İKİNCİ ÇEVRE YOLU ŞART
İzmir'de trafik yoğunluğunun artmasına ilişkin bir soruya da yanıt veren Başkan Kocaoğlu, "Sadece aldığı göçten dolayı İzmir'de trafik artmıyor. Trafiğe ciddi araç giriyor ve kentin merkezinde ve çevre yolunda trafik sabah akşam kilitleniyor. Bir defa ikinci bir çevre yolu yapmak zorunlu oldu. Bizim yolları genişletmemiz gerek. Yüzbaşı İbrahim Hakkı Caddesi buna en güzel örneklerden biri. İlçe içerisinde yaptığımız Dostluk Bulvarı, Doğuş Bulvarı, Homeros Bulvarı da kentin trafik yükünü alan akslar. Kent merkezinde bu kadar raylı sistemi çalıştırdıktan sonra 'Merkeze arabamla geleceğim, evimin dükkanımın önüne arabamı park edeceğim' diye bir şey dünyanın hiçbir yerinde yok İzmir'de de hiçbir zaman olmayacak. Kural koymak kolay ama kuralı uygulamak lazım" dedi ve şöyle devam etti:
"Siz bir raylı sistem ağıyla kenti donatıyorsanız 11 km'den 179 km.'ye çıkarıyorsanız; Alsancak'a, Konak'a bir taraftan tramvayı bir taraftan metroyu getirdiyseniz, Kuzey'den Güney'e İZBAN'ı getirdiyseniz, o zaman diyeceksiniz ki 'Kusura bakma.' Evka 3'te, Gaziemir'de, Üçkuyular'da otopark var. 'Arabanı orada park et, raylı sisteme bin ve gel.' Ayrıca Alsancak'ta uyguladığımız "Park Et Devam Et" sistemini yaygınlaştıracağız."

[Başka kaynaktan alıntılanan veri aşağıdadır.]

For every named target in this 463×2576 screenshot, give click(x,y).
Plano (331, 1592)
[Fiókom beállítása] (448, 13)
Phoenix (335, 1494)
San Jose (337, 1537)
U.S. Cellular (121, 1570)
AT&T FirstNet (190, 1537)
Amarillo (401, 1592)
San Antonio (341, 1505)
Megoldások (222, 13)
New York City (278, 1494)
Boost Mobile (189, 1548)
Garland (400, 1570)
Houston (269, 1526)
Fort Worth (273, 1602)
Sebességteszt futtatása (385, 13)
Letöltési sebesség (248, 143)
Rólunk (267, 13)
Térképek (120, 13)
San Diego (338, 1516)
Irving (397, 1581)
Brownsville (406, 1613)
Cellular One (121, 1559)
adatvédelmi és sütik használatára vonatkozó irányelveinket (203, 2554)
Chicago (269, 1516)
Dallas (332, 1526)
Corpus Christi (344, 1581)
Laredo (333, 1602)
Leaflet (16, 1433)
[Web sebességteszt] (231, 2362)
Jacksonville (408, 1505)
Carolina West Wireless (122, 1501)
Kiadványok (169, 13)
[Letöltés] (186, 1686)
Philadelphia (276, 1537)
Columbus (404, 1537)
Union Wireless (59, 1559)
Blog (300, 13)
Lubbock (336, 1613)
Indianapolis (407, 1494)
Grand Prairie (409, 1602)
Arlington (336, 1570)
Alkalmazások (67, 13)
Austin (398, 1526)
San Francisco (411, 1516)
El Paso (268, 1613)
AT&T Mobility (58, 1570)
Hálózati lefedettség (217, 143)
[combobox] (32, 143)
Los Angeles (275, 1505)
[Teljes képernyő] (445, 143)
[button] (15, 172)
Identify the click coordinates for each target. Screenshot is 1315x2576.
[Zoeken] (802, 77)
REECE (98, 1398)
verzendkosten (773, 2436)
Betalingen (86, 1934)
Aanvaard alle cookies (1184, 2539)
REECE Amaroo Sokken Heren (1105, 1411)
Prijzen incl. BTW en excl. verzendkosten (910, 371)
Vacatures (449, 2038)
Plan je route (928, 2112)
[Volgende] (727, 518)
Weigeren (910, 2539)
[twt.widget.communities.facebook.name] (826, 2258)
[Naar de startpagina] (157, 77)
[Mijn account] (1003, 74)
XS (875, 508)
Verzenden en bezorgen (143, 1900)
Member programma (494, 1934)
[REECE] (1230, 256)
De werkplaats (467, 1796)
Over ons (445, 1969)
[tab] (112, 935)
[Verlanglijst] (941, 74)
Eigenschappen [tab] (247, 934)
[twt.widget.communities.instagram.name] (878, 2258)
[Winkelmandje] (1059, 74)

"GENEL SİYASETİ DEĞİL, BELEDİYE BAŞKANLIĞINI SEVİYORUM"
İzmir Büyükşehir Belediye Başkanı Aziz Kocaoğlu, genel siyaseti hayatı boyunca düşünmediğini belediye başkanlığını sevdiğini belirterek, "“Ben laf üretmeyi değil çalışmayı seven bir adamım. Böyle hizmet edebileceğime inanıyorum. İnsanın ne zaman nereye savrulacağı belli değil. Büyük konuşmamakla birlikte, ben genel siyaseti, milletvekilliğini sevmiyorum. Herkes sevecek diye bir şey yok. Belediye başkanlığını seviyorum, severek de yapıyorum. Bu yaştan sonra 'bu görevi bitirdik, şimdi de şuraya geçelim' diye bir durum söz konusu olmaz" dedi.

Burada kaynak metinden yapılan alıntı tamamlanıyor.